Items listed in a dataset
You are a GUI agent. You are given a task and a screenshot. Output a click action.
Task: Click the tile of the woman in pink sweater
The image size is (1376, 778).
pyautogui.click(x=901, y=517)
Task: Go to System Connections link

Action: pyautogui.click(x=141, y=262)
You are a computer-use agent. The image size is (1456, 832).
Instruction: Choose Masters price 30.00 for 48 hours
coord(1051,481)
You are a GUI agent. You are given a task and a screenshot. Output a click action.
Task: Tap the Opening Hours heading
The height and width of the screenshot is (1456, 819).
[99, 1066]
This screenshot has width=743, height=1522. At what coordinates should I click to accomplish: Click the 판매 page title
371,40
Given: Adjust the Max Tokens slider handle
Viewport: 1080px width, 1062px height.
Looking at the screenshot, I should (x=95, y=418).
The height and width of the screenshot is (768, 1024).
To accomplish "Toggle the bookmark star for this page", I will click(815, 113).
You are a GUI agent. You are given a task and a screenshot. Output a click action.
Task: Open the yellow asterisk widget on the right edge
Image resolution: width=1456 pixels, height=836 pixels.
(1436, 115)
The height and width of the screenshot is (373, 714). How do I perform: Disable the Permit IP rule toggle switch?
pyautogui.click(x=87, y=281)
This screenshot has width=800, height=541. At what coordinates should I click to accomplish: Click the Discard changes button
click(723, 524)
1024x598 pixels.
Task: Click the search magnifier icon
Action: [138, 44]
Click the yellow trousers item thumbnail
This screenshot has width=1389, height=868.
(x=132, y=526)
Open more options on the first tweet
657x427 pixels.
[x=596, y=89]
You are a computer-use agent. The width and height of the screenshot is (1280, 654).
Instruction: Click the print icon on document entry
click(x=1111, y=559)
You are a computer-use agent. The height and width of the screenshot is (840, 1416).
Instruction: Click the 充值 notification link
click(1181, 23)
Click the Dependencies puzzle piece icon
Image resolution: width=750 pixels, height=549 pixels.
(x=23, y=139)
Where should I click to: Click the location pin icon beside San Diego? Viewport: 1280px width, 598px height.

> **Problem to work on**: The result should be every line that contains "computer", copied from the entries.

> **Task result**:
You are a computer-use agent. The image size is (1456, 832).
You are a computer-use agent. The width and height of the screenshot is (1280, 654).
You are a computer-use agent. The height and width of the screenshot is (840, 1416).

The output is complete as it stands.